## EXERCISE REQUIREMENTS
In the stretch of entries from the line containing "Select the line" through the line containing "tap(720, 232)", change "Audio Encoder 1" to "Video Encoder 2" and write those lines out again with nothing else altered.

===== RECORD EXCERPTS

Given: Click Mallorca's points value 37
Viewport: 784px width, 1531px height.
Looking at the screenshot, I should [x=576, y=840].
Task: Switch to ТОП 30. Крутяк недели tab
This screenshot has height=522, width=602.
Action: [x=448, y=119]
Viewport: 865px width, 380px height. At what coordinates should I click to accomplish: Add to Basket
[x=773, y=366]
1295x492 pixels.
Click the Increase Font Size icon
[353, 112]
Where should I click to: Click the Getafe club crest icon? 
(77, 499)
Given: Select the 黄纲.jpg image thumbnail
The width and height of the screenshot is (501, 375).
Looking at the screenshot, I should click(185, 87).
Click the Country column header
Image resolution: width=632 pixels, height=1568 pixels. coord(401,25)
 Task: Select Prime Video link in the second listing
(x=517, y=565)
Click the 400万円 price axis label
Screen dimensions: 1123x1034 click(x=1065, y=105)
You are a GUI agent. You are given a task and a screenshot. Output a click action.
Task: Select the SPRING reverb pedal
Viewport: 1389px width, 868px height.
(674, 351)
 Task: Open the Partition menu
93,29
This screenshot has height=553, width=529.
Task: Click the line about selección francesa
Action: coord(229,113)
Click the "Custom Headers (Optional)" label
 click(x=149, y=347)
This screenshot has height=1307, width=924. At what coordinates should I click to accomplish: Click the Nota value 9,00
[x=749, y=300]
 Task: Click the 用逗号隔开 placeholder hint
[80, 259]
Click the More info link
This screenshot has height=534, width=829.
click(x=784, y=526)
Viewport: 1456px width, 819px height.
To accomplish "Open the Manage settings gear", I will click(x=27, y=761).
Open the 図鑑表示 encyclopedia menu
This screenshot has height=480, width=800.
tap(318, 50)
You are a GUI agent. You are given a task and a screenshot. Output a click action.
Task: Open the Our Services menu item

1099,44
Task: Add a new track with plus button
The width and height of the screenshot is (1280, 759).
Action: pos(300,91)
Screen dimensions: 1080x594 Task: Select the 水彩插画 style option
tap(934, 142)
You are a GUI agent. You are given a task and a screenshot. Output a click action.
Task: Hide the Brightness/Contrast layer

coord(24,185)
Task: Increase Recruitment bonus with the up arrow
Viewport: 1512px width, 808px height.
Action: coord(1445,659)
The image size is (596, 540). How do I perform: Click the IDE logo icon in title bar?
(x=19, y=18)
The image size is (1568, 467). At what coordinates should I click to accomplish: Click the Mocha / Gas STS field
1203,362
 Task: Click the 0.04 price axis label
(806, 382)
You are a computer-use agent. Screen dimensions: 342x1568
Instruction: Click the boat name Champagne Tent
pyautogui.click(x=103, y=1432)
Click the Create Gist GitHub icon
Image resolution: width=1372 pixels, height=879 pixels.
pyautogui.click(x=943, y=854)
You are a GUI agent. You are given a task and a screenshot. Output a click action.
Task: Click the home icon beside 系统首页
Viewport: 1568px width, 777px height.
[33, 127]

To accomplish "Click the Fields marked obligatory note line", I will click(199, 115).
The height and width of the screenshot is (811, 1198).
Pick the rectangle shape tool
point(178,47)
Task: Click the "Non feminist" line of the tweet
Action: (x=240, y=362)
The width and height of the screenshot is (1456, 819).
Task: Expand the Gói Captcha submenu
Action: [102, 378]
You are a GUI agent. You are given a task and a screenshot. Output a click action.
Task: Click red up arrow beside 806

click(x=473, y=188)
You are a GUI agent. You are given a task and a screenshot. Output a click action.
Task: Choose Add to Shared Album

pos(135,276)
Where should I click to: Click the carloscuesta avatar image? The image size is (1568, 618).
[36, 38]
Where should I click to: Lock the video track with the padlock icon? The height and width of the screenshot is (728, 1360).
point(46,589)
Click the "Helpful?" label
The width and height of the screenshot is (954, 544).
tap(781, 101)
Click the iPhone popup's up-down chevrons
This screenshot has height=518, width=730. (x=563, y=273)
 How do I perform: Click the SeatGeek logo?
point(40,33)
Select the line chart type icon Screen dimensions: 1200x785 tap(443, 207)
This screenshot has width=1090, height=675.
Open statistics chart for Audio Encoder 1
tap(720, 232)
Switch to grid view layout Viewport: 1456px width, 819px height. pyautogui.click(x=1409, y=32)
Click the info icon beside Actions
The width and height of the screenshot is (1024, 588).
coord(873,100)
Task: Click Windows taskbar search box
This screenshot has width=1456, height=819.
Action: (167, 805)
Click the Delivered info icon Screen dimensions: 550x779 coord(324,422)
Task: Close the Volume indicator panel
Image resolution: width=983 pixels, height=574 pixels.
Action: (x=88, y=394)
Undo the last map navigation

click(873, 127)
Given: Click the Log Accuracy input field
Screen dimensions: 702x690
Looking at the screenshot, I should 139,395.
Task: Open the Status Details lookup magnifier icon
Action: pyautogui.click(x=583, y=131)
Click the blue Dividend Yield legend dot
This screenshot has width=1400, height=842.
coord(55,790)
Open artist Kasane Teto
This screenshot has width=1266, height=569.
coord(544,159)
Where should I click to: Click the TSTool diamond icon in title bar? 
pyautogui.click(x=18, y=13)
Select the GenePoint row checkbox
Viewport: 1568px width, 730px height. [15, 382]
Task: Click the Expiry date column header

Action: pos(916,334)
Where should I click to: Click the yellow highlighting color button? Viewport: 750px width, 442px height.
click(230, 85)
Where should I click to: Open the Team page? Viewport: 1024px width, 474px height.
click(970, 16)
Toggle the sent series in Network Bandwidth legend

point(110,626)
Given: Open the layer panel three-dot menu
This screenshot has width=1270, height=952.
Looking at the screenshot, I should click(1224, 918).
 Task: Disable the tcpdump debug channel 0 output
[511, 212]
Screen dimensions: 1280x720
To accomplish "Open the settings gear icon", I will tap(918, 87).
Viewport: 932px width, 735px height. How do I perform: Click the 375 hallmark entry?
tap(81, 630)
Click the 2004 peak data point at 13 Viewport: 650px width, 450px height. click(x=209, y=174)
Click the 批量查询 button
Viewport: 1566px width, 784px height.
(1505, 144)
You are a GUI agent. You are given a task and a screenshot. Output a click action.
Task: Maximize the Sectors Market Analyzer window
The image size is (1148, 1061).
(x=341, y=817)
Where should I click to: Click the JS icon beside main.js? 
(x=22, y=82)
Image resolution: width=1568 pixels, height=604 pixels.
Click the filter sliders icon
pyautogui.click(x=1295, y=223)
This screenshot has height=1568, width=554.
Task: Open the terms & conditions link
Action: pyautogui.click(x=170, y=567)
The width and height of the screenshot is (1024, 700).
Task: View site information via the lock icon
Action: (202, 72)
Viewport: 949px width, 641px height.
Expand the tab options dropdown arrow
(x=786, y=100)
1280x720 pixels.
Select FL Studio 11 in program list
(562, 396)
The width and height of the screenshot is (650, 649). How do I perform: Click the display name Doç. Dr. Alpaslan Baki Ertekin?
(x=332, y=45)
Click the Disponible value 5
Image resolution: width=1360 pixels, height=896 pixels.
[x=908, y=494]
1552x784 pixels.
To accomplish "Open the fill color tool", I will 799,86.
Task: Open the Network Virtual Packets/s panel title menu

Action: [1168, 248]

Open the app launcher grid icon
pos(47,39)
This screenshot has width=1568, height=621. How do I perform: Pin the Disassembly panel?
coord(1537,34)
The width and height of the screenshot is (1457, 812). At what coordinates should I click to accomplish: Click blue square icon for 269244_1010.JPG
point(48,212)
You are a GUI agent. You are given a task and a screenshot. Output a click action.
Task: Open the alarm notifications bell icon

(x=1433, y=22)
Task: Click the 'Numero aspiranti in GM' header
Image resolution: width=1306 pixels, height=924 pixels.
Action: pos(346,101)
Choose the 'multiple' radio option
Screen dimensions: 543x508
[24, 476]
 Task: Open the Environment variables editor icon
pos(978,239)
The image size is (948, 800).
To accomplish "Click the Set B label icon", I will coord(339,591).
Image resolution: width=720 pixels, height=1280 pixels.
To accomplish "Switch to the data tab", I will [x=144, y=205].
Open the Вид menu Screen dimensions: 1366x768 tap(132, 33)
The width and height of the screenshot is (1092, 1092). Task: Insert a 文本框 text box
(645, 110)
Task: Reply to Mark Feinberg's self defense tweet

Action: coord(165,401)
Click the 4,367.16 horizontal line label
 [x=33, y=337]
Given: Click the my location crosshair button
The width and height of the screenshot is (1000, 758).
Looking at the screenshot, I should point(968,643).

==========

## RESPONSE TO THIS TASK
Select the line chart type icon Screen dimensions: 1200x785 tap(443, 207)
This screenshot has width=1090, height=675.
Open statistics chart for Video Encoder 2
tap(720, 232)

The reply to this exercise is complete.